ECLI:NL:GHARL:2018:8634
Gerechtshof Arnhem-Leeuwarden
- Hoger beroep
- J. van Schuijlenburg
- M. Wijmenga
- Rechtspraak.nl
Toereikendheid van machtiging in hoger beroep bij niet-ontvankelijk verklaring
In deze zaak gaat het om de toereikendheid van een machtiging die is overgelegd in het kader van een hoger beroep tegen een beslissing van de kantonrechter. De kantonrechter had het beroep niet-ontvankelijk verklaard omdat de overgelegde machtiging niet voldeed aan de eisen.

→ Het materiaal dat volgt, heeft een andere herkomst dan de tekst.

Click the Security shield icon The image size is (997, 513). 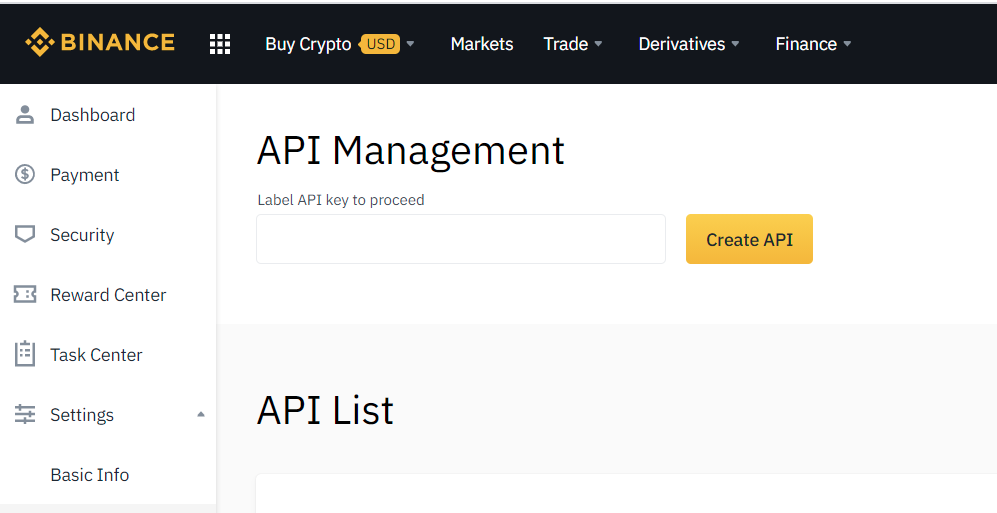pyautogui.click(x=25, y=235)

De appellant, vertegenwoordigd door mr. [A], stelde dat de rechtbank de gelegenheid had moeten geven om gebreken aan de volmacht te herstellen en dat er sprake was van schending van het beginsel van hoor en wederhoor. Het hof oordeelt dat de kantonrechter terecht heeft vastgesteld dat de machtiging ontbrak en dat de appellant niet in staat was om de gebreken te herstellen. Het hof bevestigt de beslissing van de kantonrechter en wijst het verzoek om vergoeding van proceskosten af. De uitspraak benadrukt het belang van een rechtsgeldige machtiging en de verantwoordelijkheden van de gemachtigde in het proces.